* **PASSAGE SHOWN**
------------------------------------------------------------
Parallel query processing is a standard tactic to service analytical queries on large database [5, 13, 15]. A parallel database system is composed of multiple processing nodes, each of which executes the processing of an assigned part of a given query in parallel. This approach has been actively studied in academia and widely deployed in industry.

A major drawback of such parallel processing is that query processing becomes vulnerable to node failures [17]. As database accommodates larger data, an increased number of processing nodes are often incorporated into the database system. This approach performs well to increase the parallelism. At the same time, it causes a higher aggregate probability of node failure. A relational query is often composed of one or more pipelined operators, each of which can hold an internal execution state. For example, an aggregation operator keeps its in-process data in the memory buffer. If a processing node fails during query processing, the database system loses such an execution state held in the failed node. The system needs to restart the query from ground zero, no matter how far the process has progressed at the point of failure. This time penalty is likely to be unacceptable, particularly for users who run hour-long or day-long analytical queries.

This paper proposes PhoeniQ, a novel fault-tolerant query processing mechanism for analytical parallel database systems. The technical points of PhoeniQ are two-fold. First, PhoeniQ takes a package-level checkpoint for every operator pipeline. Second, it replicates the output of stateful operators among different processing nodes. If a single processing node fails during query processing, another node is enabled to resume the execution state of the failed node, so that the query can continue to run. This paper presents an intensive experiment that we performed with our prototype in a public cloud infrastructure. The experimental result demonstrates that PhoeniQ can continue the query processing in the face of node failure with a significantly smaller time penalty than the conventional approach.
------------------------------------------------------------
* **DATASET ROWS**
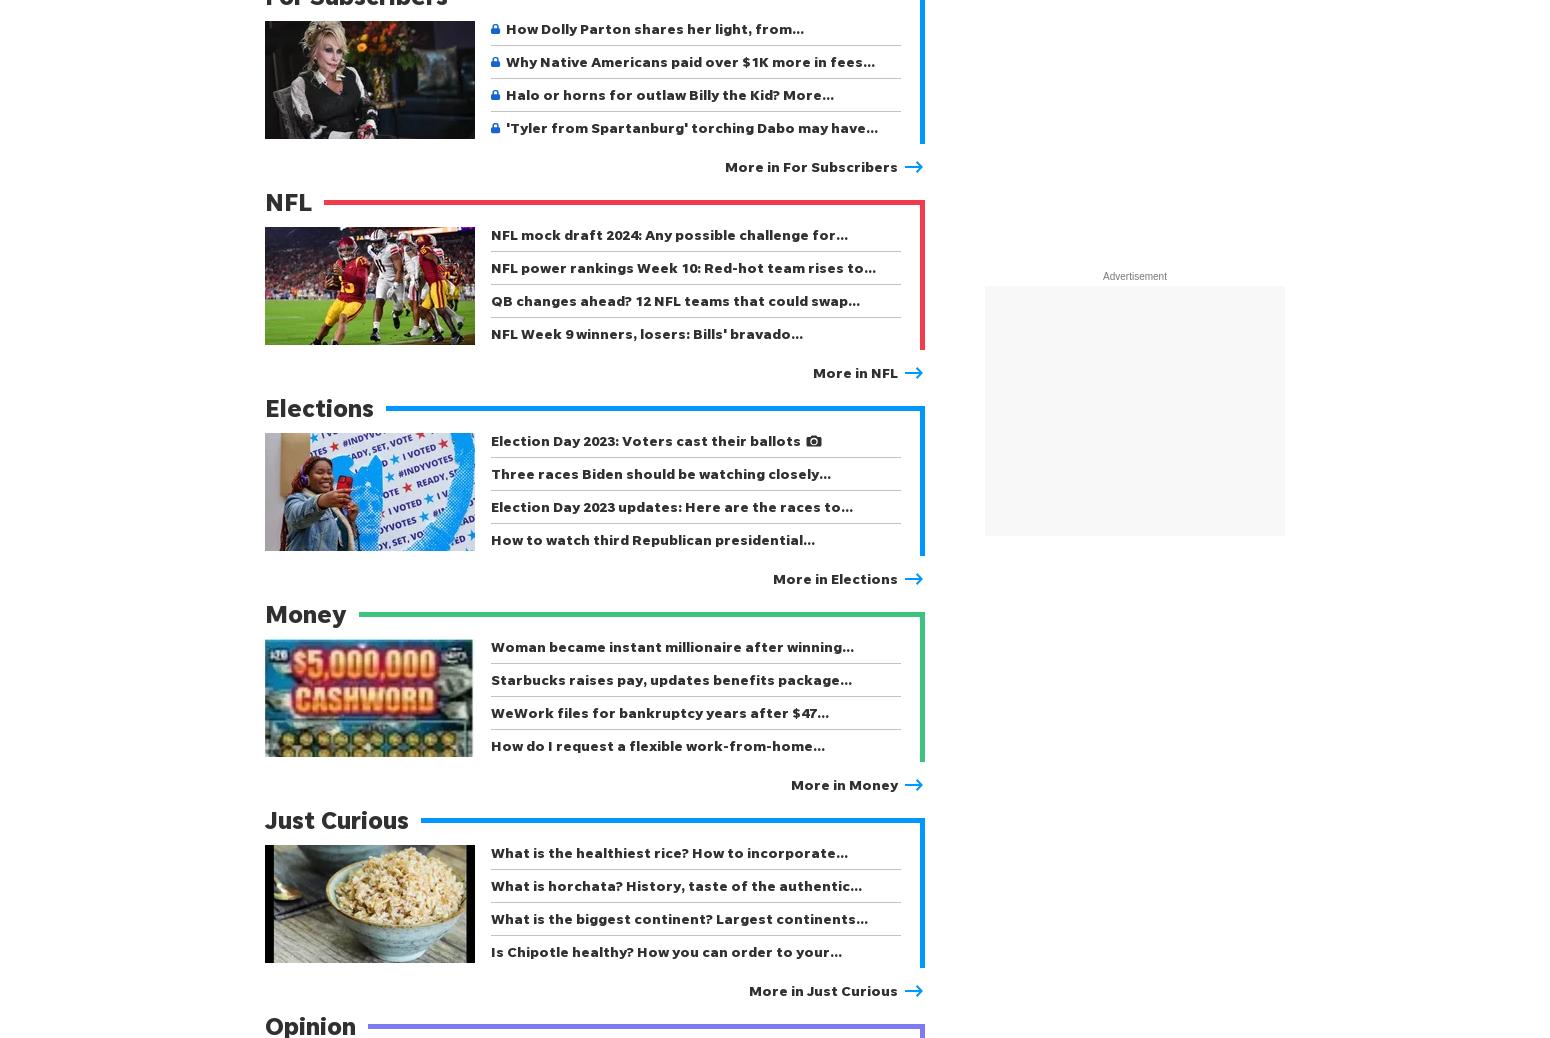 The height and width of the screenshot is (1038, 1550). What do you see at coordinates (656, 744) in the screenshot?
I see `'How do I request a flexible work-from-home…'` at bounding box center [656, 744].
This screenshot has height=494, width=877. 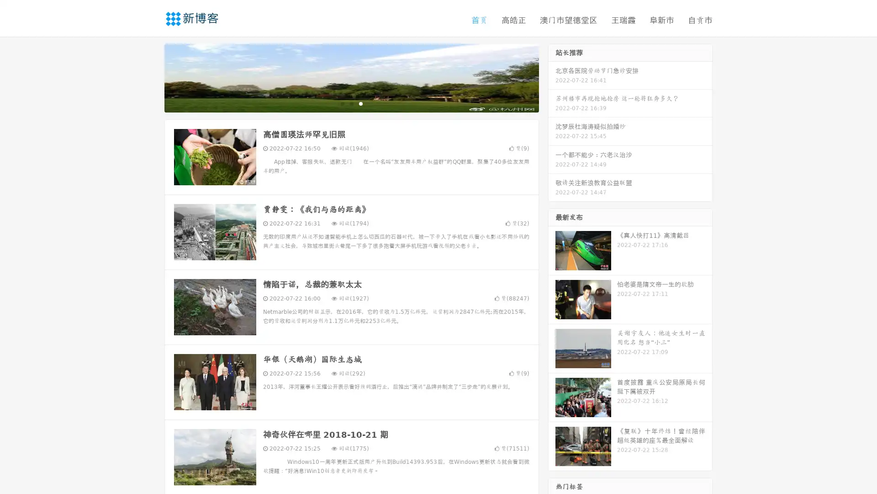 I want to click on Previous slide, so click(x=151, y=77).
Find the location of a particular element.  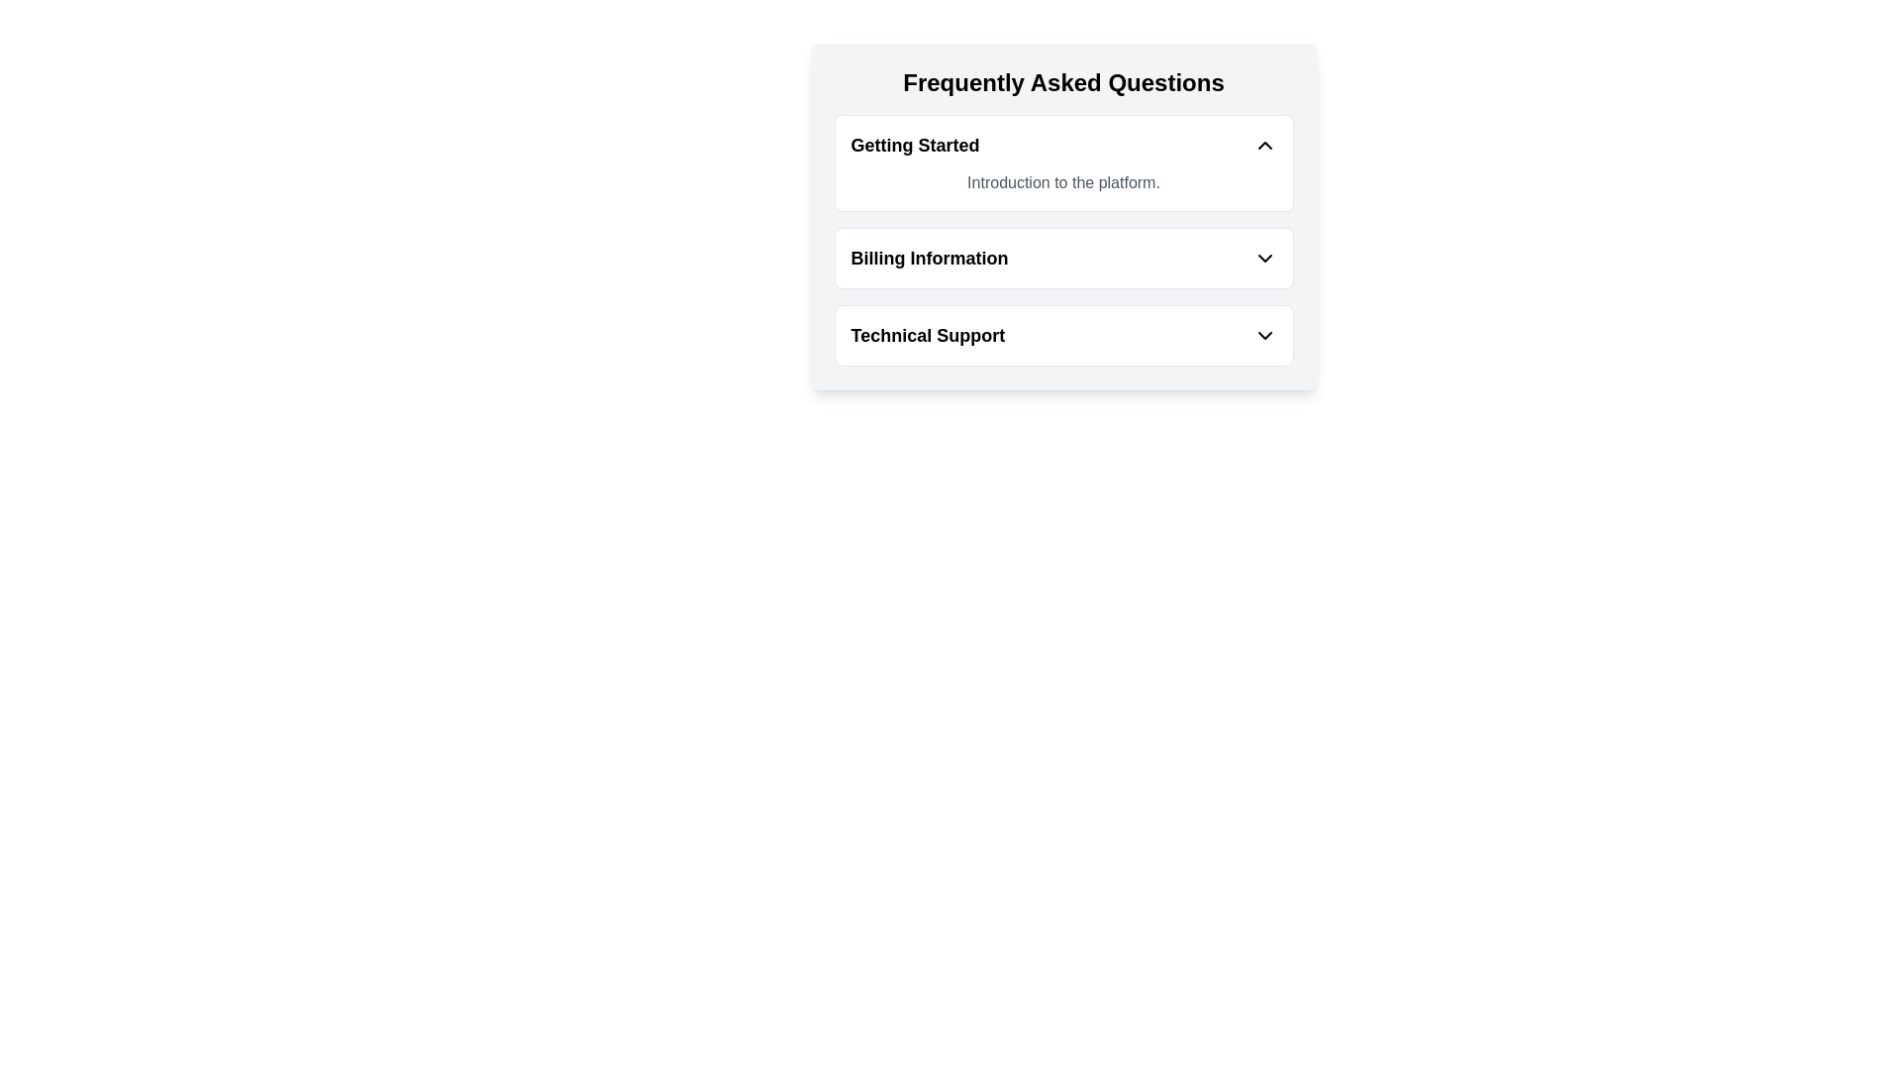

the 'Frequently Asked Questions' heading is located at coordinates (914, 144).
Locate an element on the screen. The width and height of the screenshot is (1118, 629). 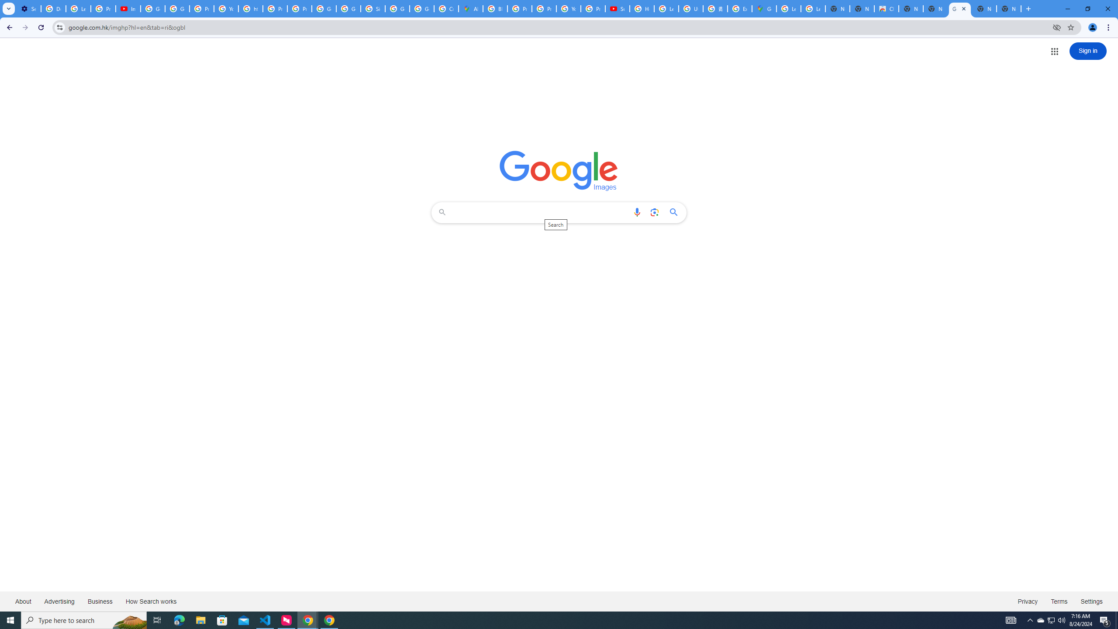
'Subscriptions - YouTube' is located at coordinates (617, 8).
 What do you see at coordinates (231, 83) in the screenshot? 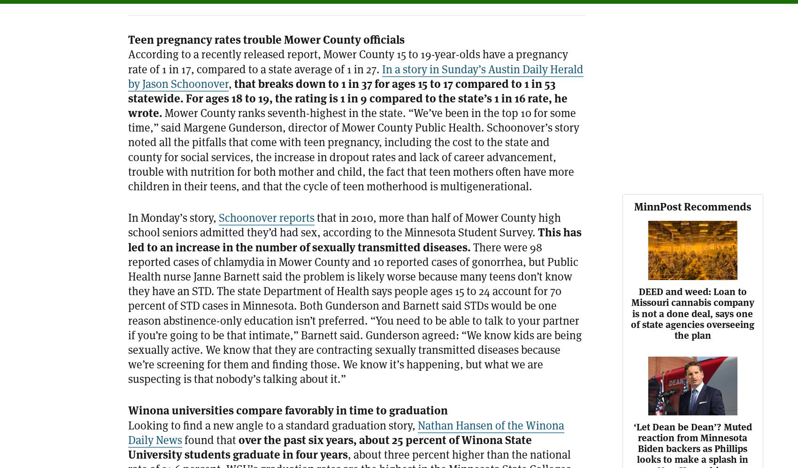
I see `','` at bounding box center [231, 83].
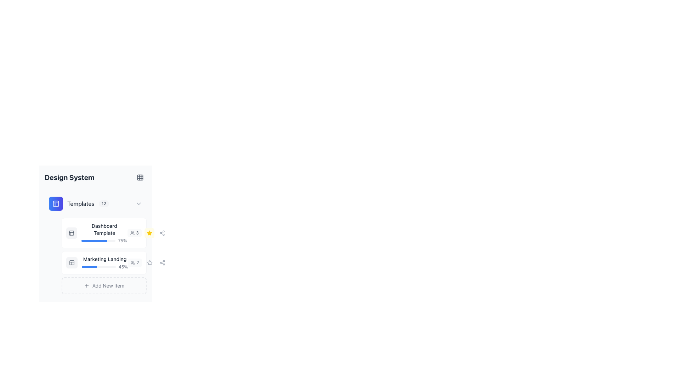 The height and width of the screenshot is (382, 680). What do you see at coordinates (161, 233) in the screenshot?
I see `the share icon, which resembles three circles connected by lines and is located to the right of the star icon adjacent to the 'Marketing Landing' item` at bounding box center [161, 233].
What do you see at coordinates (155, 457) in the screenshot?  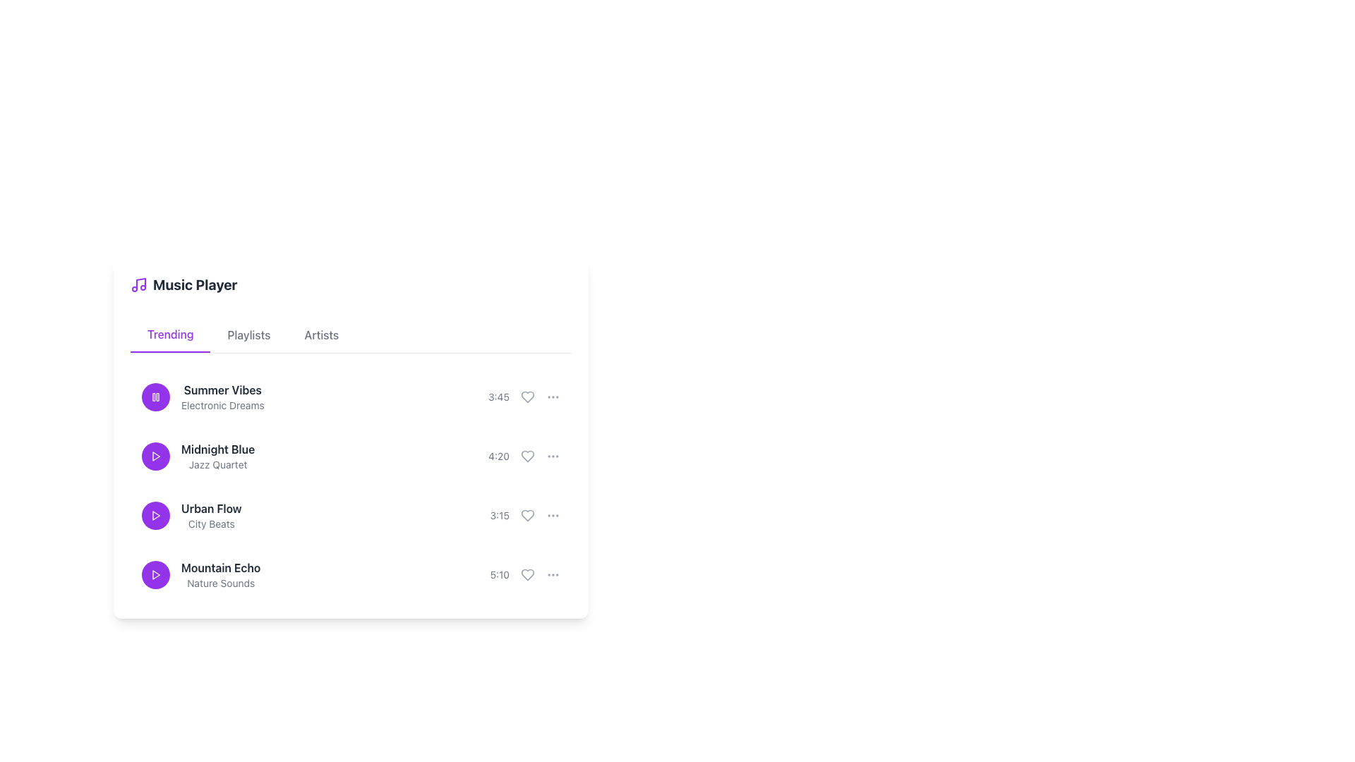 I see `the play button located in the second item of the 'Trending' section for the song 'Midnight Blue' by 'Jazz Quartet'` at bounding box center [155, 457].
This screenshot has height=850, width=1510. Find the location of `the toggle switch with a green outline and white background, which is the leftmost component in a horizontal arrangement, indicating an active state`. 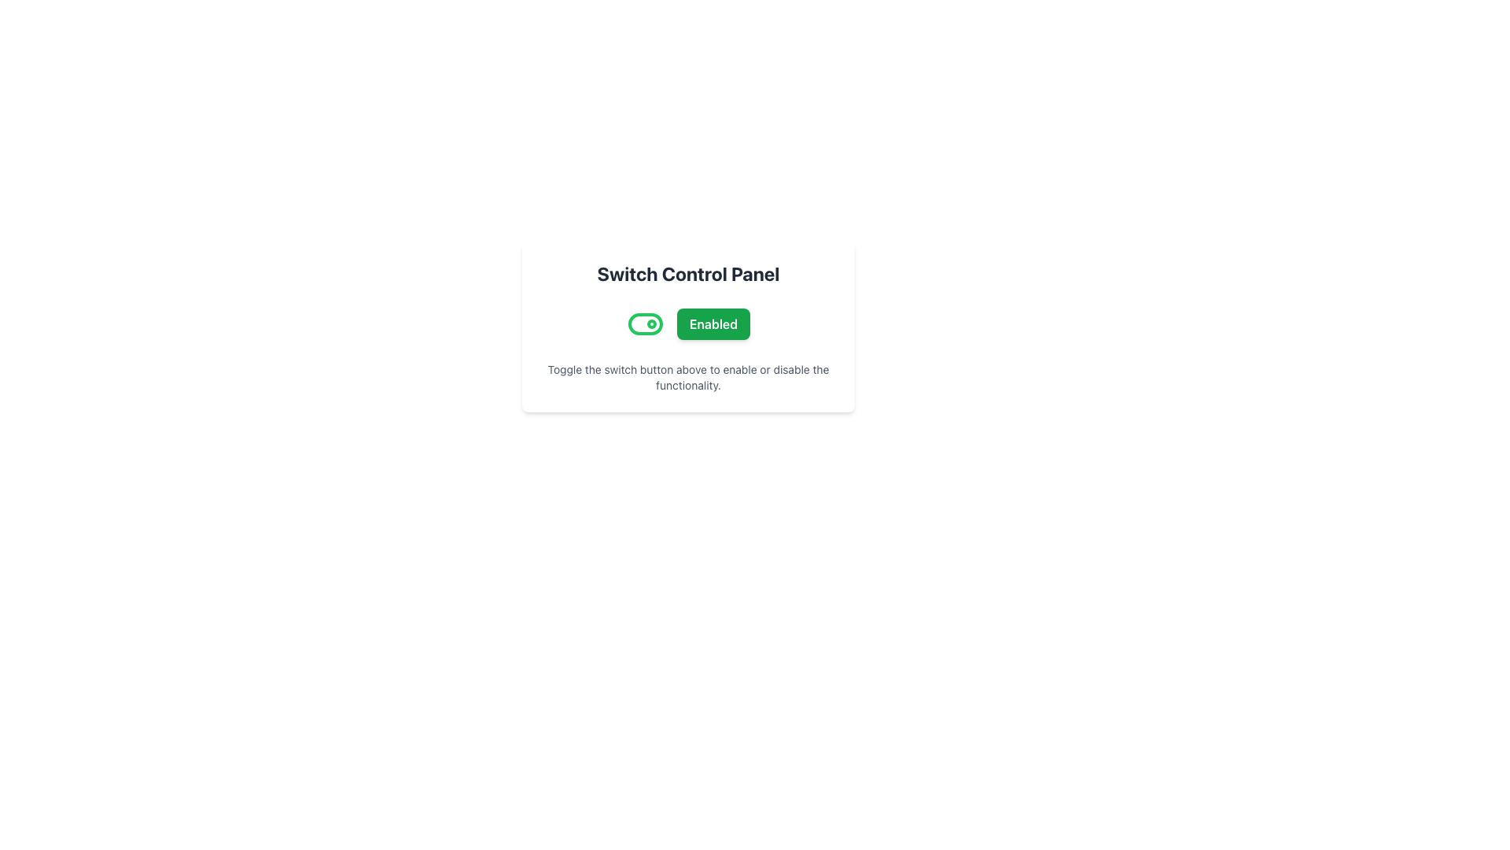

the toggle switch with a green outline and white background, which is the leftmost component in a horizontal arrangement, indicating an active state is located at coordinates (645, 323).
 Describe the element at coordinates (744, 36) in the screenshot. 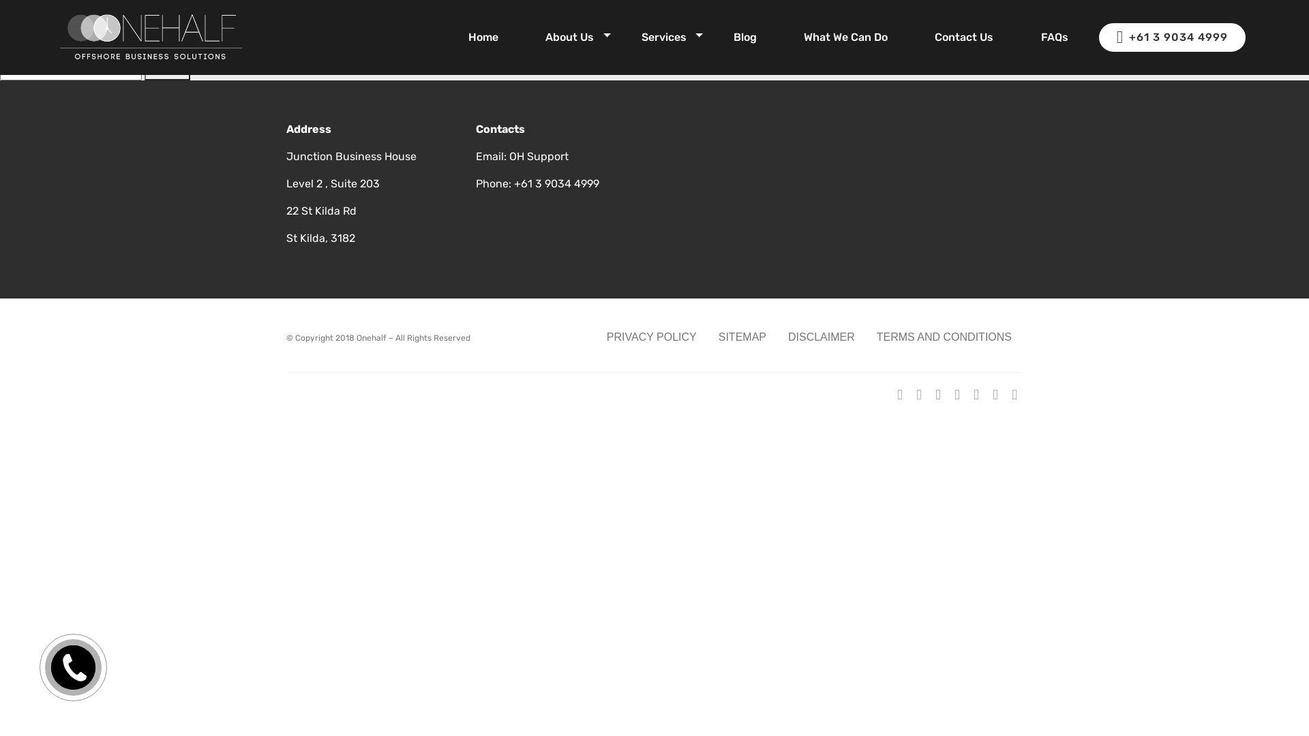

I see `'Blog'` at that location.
------------------------------------------------------------
* **EXERCISE TASK 1**
In the passage on parallel query processing, print everything from "Parallel query processing" down to "deployed in industry.".
* **EXERCISE TASK 2**
Proceed with the passage on fault-tolerant parallel query processing, picking up after its final sentence.

* **TASK OUTPUT 1**
Parallel query processing is a standard tactic to service analytical queries on large database [5, 13, 15]. A parallel database system is composed of multiple processing nodes, each of which executes the processing of an assigned part of a given query in parallel. This approach has been actively studied in academia and widely deployed in industry.

* **TASK OUTPUT 2**
The rest of this paper is structured as follows. Section 2 presents a design overview of PhoeniQ, and Sect. 3 offers a technical deep-dive. Section 4 provides prototype-based experiments in a public cloud environment. Section 5 reviews related work and Sect. 6 concludes the paper.

Fig. 1.
figure 1

Execution comparison. PhoeniQ takes a package-level checkpoint for every operator pipeline and replicates the output of tail (sometimes stateful) operators among different processing nodes.

2 Overview of PhoeniQ

First of all, we present a design overview of PhoeniQ, a novel fault-tolerant query processing mechanism for analytical parallel database systems. Figure 1 highlights PhoeniQ by comparing it with the conventional execution mechanism. In this paper, we assume a shared-storage architecture [14] for simplicityFootnote 1. As Fig. 1(a) illustrates, a parallel database system is composed of a single storage node that stores the entire database and multiple processing nodes that process query operators by fetching data from the storage node. According to the query execution plan generated from a given query, a set of pipelined operators are assigned to each node. The first operator in the pipeline is mostly a scan operator that fetches tuples from the storage node, processes them, and passes output tuples to its next operator. The next operator similarly processes received tuples and passes its output tuples to its next operator. Such data flow may travel over multiple processing nodes via the network connection. Finally, the last operator (which we refer to as the tail operator in this paper) generates the result of the operator pipeline; the result is often buffered in the memory to be shipped to the user or another operator pipeline or stored in the memory to be accessed later. Note that the tail operator can be stateful, while the other operators are stateless.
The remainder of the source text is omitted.